Well.....where to start? I personally use ABEKA for my daughter. She is special needs as well and it is an easier text for her to understand. It is Christian based. I also taught school using their books and the kids were responsive to them as well.There are so many curriculums to choose from. If you could go to a home school convention or find a home school bookstore in your area (most of those are in someone's home) that would be a good thing. Then you could look at the materials and see what you want. I DO recommend NOT loading up on EVERYTHING you see. It is really not necessary. Find the local home schooling group in your community or county and they will know where a book store is. I buy a lot of our materials from other home school families or off of ebay. Costco and Walmart also carry workbooks for different subjects that are not bad for the younger grades. You can always find things on the computer if you want additional information. I also buy extra books from the thrift stores. Lots of choices! My daughter is starting high school and I think I will be switching over to a Thomas Jefferson Education. You can look that up online. Montessori is also a good program for special needs children. I've probably frustrated you more!  Anyway, that is what I know!


----------



## Mrs. Weasly (Jul 31, 2009)

I've been at it with my 3 (DD7, DS9, DD 11) for 4 years and finally (this year, for the first time) I feel like I have it figured out (and something will happen next week to show me that I DON'T have it all figured out) so what I will say is that as a homeschooler 1. you can truly be on the schedule that works for you and your kids, NOT the schedule the state has everyone else on; 2. for youngsters you can let them lead you towards their interests (after their math is done, of course ;-) and help them pursue those interests; and 3. which maybe should have been number 1--you should start with the end in mind, that is, what do you want them to get out of homeschooling? Skills to live independently? A good relationship with their parents? A scholarship to Harvard? These are three different (though not mutually exclusive)goals, perhaps requiring a unique path. Your homeschooling path should be dictated by your homeschooling goals.
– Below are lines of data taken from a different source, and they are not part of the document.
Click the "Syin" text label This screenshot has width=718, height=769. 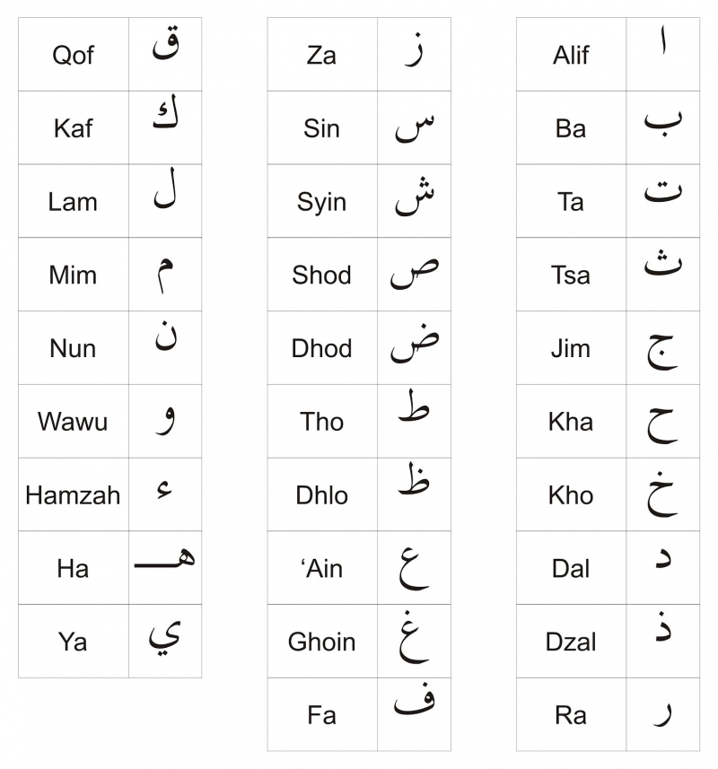(x=321, y=202)
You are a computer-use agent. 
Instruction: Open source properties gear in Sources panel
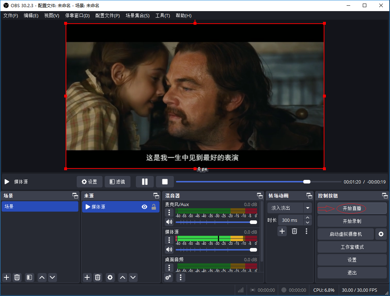click(x=110, y=277)
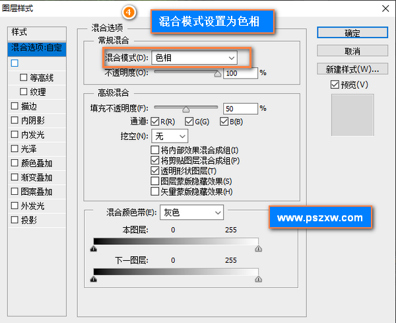This screenshot has width=396, height=323.
Task: Open the 混合模式 dropdown
Action: pyautogui.click(x=194, y=58)
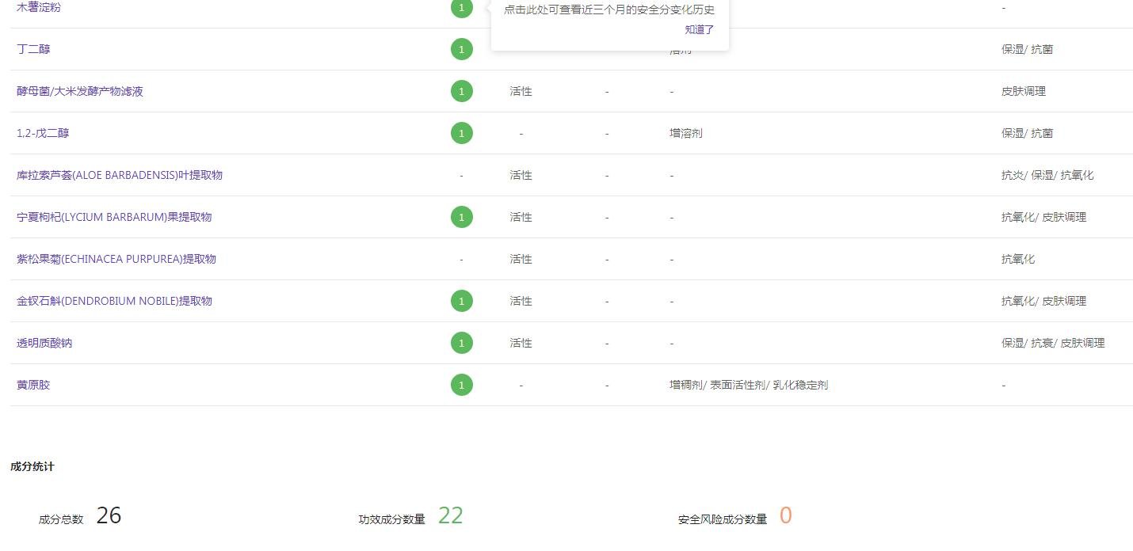Click safety score badge for 木薯淀粉
The image size is (1133, 551).
pos(461,8)
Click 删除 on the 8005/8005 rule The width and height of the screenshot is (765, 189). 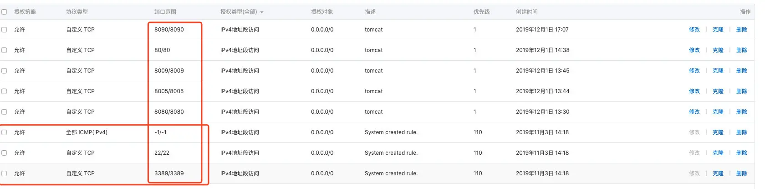pyautogui.click(x=741, y=91)
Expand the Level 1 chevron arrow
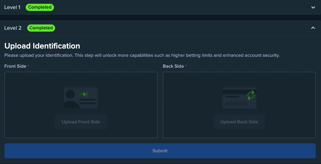The image size is (321, 164). click(313, 7)

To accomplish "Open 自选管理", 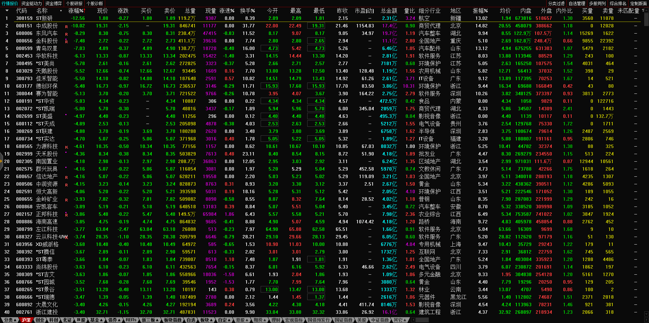I will point(577,3).
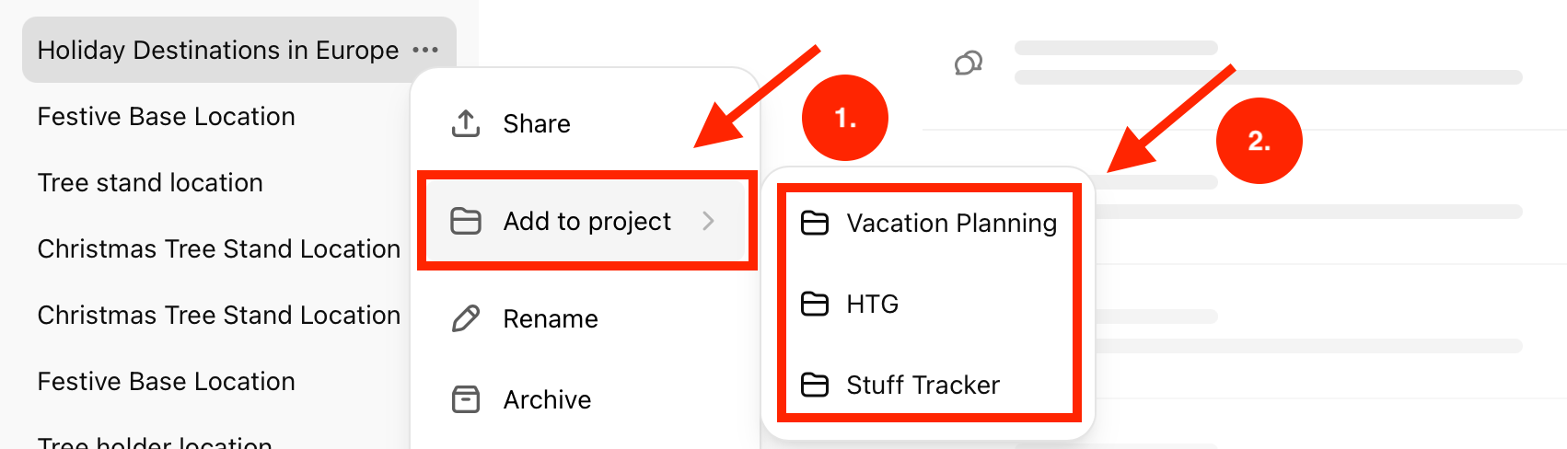The height and width of the screenshot is (449, 1567).
Task: Click the Stuff Tracker folder icon
Action: pyautogui.click(x=815, y=385)
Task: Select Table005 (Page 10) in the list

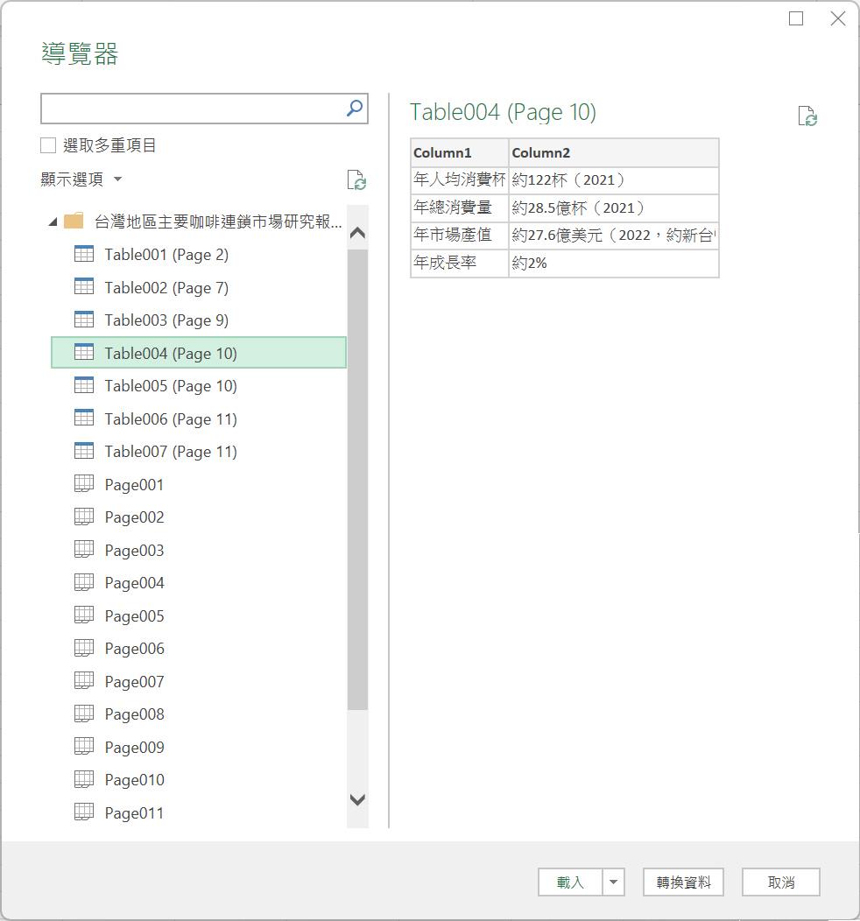Action: 171,386
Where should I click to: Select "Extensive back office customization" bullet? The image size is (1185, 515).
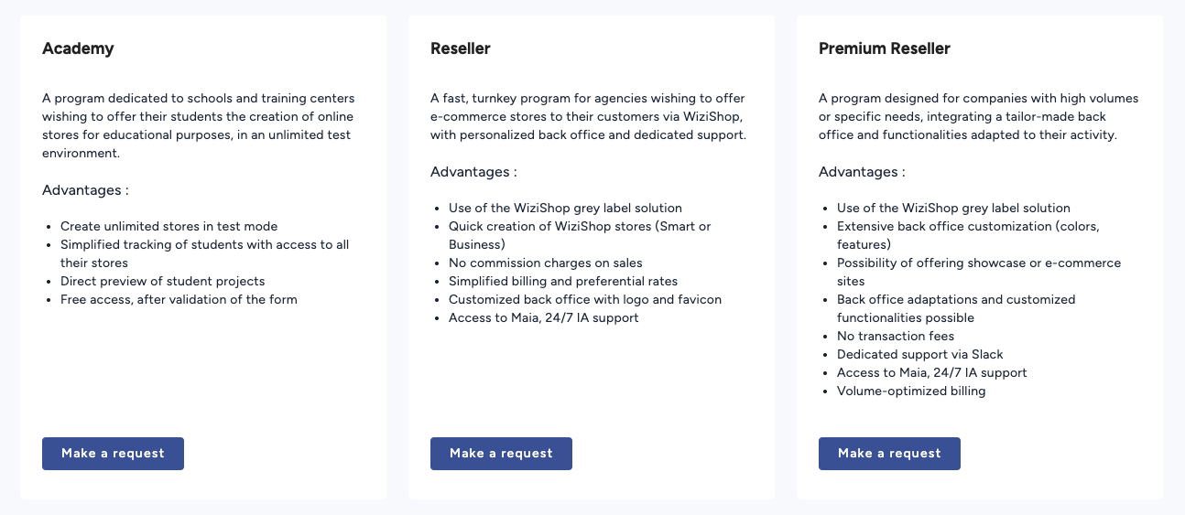pos(967,226)
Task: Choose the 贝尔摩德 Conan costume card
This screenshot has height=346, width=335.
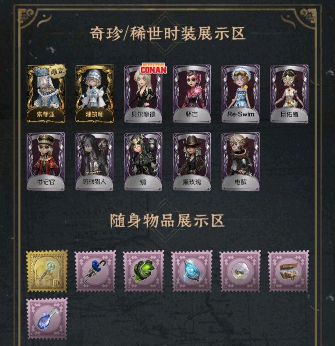Action: click(143, 94)
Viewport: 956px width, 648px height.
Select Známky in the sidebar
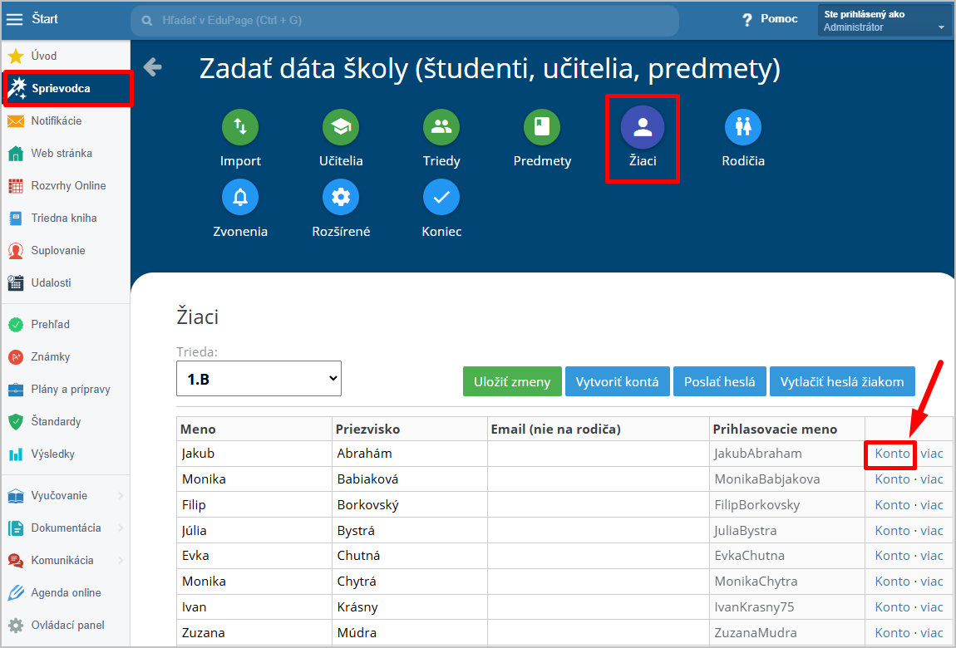click(x=50, y=357)
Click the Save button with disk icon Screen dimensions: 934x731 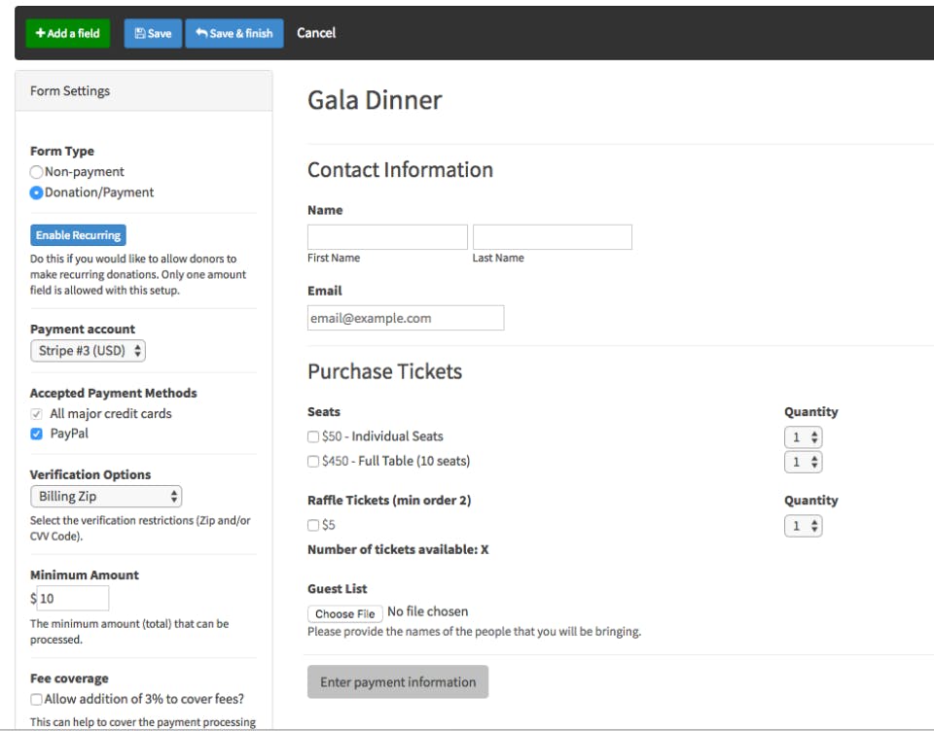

I will second bajiay and say don't buy everything you see. I have in the past (periodic crises of confidence in my choices), and I have finally--after 4 years--pared down to what I feel are the essentials--the spanish teacher gets my money, so does the piano teacher, Singapore Math, and Audible dot com. Most else comes from friends, the internet, or the library.

Point is, I guess, we all do it differently, according to what our goals are for our kids and what works for our families. Can't know what works without jumping in with both feet. Sounds like you're there--go for it!


----------



## Sonshine (Jul 27, 2007)

My DS age 12 is also on the spectrum. He's been homeschooled since day one. The first thing I would suggest is figure out how your children learn best. Are they more hands on? Or do they learn from listening to you? I tried many different things initially. I finally went to an eclectic type of curriculum. My DS had issues with language. He has a pragmatic language delay, both expressive and receptive. He's also what is known as a gestalt learner. He can grasp the whole picture, but not get the parts. For instance, when teaching him to read I tried using hooked on phonics. He just wasn't getting it. I talked to his developmental specialist about it and was told that he would probably do better using whole word teaching. So, I went to Wal Mart and bought up some Dick and Jane books.  He did seem to be getting it, but still, he was not able to pick up on new words, so I still wanted to teach him phonics. I finally found a phonics program that works for him called Explode the Code. Then he had issues with math. He has a lot of trouble grasping abstact concepts, and math is just about all abstracts. So, we found a program called Math U See and he's able to grasp it because it uses manipulatives so he's able to get past the abstract. We do a lot of cooking and in the process he's learning some chemistry. He wants to be a chef, so I'm trying to work around his interest and incorporate his schooling into it. There is no right or wrong way to homeschool. Do things that fit your child's needs.  The internet is your friend.


----------



## ovsfarm (Jan 14, 2003)

The very first thing to do is to check the homeschooling laws in your state. Get a copy of the actual law instead of depending on what other homeschoolers or the public school system people tell you. My next step was to spend some time thinking long and hard about why I wanted to homeschool and writing that down. I have referred back to it on many a dark and confusing day and it always helped me remember my priorities.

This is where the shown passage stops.